そう言って、妹は丸くなって眠る猫を指差す。

「そうだな、うちにはあいつがいたっけ……」
「もう、忘れちゃかわいそうだよ、お兄ちゃん」

妹は僕を軽くたしなめる。
でも、いつもより口調も穏やかだった。

「じゃあ、二人でジャムをなめたことは、椎茸には秘密な?」
「そうだねっ、お兄ちゃん」

これなら確かに共犯だ。
まるでかつての僕と親父の関係のように。
無論、妹はそのことを知らない。
言葉通り、僕と親父だけの秘密だった。

「でも、お兄ちゃん」
「なんだ?」
「ジャムをなめるのって、結構いいもんだね」

笑って言う。
あの親父あっての、この妹らしい。
少しだけ、妹の姿が、あの夜の親父に重なって見えた。

「そうだな」
「うん、だからこれは……」
「ん?」
「しーちゃんには内緒の、お兄ちゃんとわたしだけの、ジャムの瓶だよ」

妹の両手には、ジャムの瓶が大事そうに握られていた。
やっぱり妹にとっては、思い出は忘れるべきものじゃなく、むしろ大事に守り行くべきものなんだ。

「そうだな」
「だからお兄ちゃん」
「うん?」
「瓶からジャムをなめる時は、ちゃんとわたしにひとこと言ってからじゃないとダメだよ」

妹はそう言いながらくすくすと笑っていた。

「って、結局僕に釘を刺しただけとか?」
「やだなぁ、そんなんじゃないよ」
「本当か?」

妹のことをジロリと見やる。
ようやくいつものモードに戻りかける兆しが感じられた。

「本当だって」
「本当に、僕が勝手にジャムをなめないって信じられるのか?」

いつものように言い返す。
それは、いつもと同じ、軽口のはずだった。

「信じられるよ、お兄ちゃん……」

でも、僕は迂闊だった。
少なくとも、もっと考えて発言すべきだった。

「お兄ちゃんが信じろって言ってくれた時は、いつも正しかったから。

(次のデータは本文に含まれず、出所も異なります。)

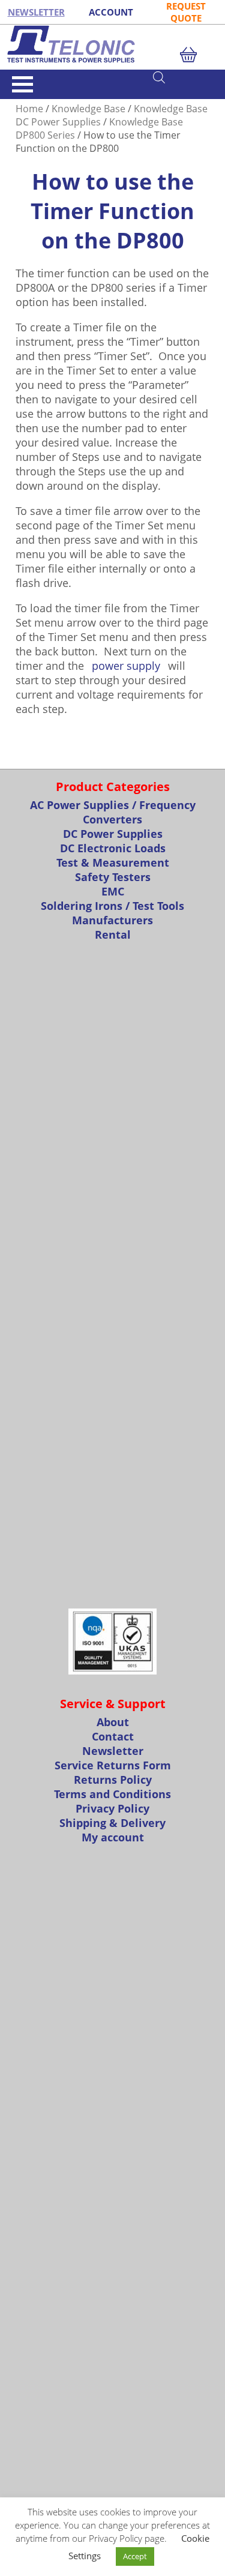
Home (29, 108)
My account (113, 1837)
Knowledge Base (88, 108)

だからわたしは、お兄ちゃんを信じる」

信じるという言葉。
あまりに重い言葉。
僕はいったい今までに、何度妹にその言葉を突きつけたのだろうか。

「いつもありがとう、お兄ちゃん。ジャムは、二人で一緒になめようね」

僕が強く妹に信じろと言い聞かせる度、妹は僕に裏切られ続けてきた。
それでも尚、妹は僕を信じると言う。

「それで……それでいいんだよ、お兄ちゃん……」

嘘に塗り固められた言葉。
それはジャムのように甘いかもしれない。
ジャムをなめるように傷をなめ合って、そして僕達はどこに辿り着けるんだろう。

(……ごめんね)

小さく唇が動いた。
声帯は震えていない。
でも、僕には確かにそう届いた。

妹の手に抱えられたジャムの瓶。
その、指先の震えが、僕の胸には痛かった。